Not all access to repositories will involve a researcher sitting at a web browser. Other possibilities include the following, neither of which is currently handled easily by Shibboleth:
(a) Access from a desktop client, which may allow updates in some form (e.g. a metadata editor, a client performing multiple inserts). Examples of relevant projects and approaches include: HERMES (see below); SWITCH (the Swiss access federation), which provides access to EGEE (grid) resources; Endnote (Z39.50); use of myProxy for access.
(b) Access that does not immediately involve humans at all, for example from a workflow that consumes digital objects from a repository and inserts new digital objects (although ultimately there will be a person involved somewhere, e.g. a researcher executing the workflow). Typically these operations on a repository will occur via web services that are exposed by the repository. Other relevant approaches: n-tier authentication and authorisation.

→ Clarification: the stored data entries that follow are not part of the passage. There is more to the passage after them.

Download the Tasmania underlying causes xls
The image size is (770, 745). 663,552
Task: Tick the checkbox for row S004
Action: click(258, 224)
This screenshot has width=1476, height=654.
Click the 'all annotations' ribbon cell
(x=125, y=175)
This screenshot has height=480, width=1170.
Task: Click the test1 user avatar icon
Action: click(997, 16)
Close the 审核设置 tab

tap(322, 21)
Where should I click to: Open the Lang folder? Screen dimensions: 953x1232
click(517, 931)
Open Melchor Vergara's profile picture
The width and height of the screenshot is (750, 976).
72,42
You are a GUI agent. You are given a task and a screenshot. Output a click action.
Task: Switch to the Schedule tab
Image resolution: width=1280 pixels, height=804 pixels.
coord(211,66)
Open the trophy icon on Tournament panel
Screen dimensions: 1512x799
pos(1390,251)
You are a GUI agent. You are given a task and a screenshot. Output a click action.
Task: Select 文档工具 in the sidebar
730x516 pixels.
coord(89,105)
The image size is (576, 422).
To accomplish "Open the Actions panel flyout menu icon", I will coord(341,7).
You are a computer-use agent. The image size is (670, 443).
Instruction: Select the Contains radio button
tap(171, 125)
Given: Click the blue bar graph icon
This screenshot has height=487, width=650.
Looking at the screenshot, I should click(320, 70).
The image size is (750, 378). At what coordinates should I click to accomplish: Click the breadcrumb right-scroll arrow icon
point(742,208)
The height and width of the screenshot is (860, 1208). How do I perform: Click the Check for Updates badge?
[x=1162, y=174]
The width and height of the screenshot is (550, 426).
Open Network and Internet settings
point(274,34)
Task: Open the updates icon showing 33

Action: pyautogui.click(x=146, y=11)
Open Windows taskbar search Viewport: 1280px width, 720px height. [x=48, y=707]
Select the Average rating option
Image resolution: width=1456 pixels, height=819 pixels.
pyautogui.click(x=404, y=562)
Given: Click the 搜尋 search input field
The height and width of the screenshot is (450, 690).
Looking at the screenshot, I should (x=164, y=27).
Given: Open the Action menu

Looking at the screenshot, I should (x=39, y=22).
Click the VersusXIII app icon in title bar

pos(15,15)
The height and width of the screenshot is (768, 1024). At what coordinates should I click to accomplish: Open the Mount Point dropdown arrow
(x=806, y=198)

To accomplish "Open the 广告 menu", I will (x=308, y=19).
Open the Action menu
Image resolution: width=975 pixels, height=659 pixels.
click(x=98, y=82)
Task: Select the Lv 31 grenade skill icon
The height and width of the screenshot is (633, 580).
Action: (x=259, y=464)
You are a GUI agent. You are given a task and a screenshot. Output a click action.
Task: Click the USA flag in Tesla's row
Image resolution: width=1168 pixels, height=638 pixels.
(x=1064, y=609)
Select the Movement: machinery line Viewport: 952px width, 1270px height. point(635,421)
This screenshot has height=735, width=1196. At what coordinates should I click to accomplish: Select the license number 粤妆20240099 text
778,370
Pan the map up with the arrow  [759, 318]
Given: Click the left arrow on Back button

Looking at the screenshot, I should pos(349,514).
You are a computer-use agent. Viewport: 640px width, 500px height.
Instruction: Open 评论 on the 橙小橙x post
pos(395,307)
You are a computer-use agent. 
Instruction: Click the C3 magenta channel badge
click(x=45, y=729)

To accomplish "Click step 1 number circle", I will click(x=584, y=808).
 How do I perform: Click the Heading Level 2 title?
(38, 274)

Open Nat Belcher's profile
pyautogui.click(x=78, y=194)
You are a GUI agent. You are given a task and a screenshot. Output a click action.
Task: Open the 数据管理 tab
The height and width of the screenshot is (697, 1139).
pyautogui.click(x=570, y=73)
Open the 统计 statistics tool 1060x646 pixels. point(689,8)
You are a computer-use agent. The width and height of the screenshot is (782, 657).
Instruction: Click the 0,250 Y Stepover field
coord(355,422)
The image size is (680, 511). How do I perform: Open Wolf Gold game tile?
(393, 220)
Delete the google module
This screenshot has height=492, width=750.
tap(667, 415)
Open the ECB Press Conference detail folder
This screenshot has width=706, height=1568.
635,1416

HERMES is part of the ARCHER project (see above), and is a desktop client tool for browsing research data and metadata held in SRB-based data grids. What is interesting from our point of view is that, although it is not a web-based tool, it supports Shibboleth-based authorisation by using Identity Selector technologies, specifically CardSpace (on Windows) or DigitalMe (on Linux or Mac OS), to interface to Shibboleth IdPs.
This solution is however highly specific to the particular task. It is not clear whether such workarounds as are used in these cases offer generalisable solutions, nor whether the newer version of Shibboleth – 2.0 – offers any advantages for these scenarios; the UK federation currently uses version 1.3. A comparison in this regard would be useful.
Complexities can also arise when carrying out federated searches across distributed licensed/restricted resources that require AuthN/AuthZ, for example using MetaLib. MIMAS has to combine a number of forms of AuthN/AuthZ (including, say, different usernames/passwords) to handle such searches, as not all resources will have http/browser access . The situation can also be further complicated when a hosted Metalib instance is used and the same IP(s) are shared by different institutions with differing entitlements.
There is significant interest in and need for an approach to Shibboleth that works outside http; this is demonstrated by the number of ad hoc solutions and workarounds that are being developed. The fragmented, ad hoc nature of these solutions makes the need for a generic approach all the more urgent. Internet2 is interested in supporting non-browser access, and may take this interest further if sufficient demand could be demonstrated. There are various relevant activities ongoing at Internet2, including REST interfaces, Kerberos, etc. , but it may be better not to wait for Internet2 to take the initiative.
Document the various ad hoc solutions and workarounds, and on the basis of these examples identify and specify best-practice workarounds. Also, define some detailed use cases to help spell out the requirements in this area more clearly. SDSS may be in a good position to carry out this work and pass it on to the Internet2 team as a basis for development work.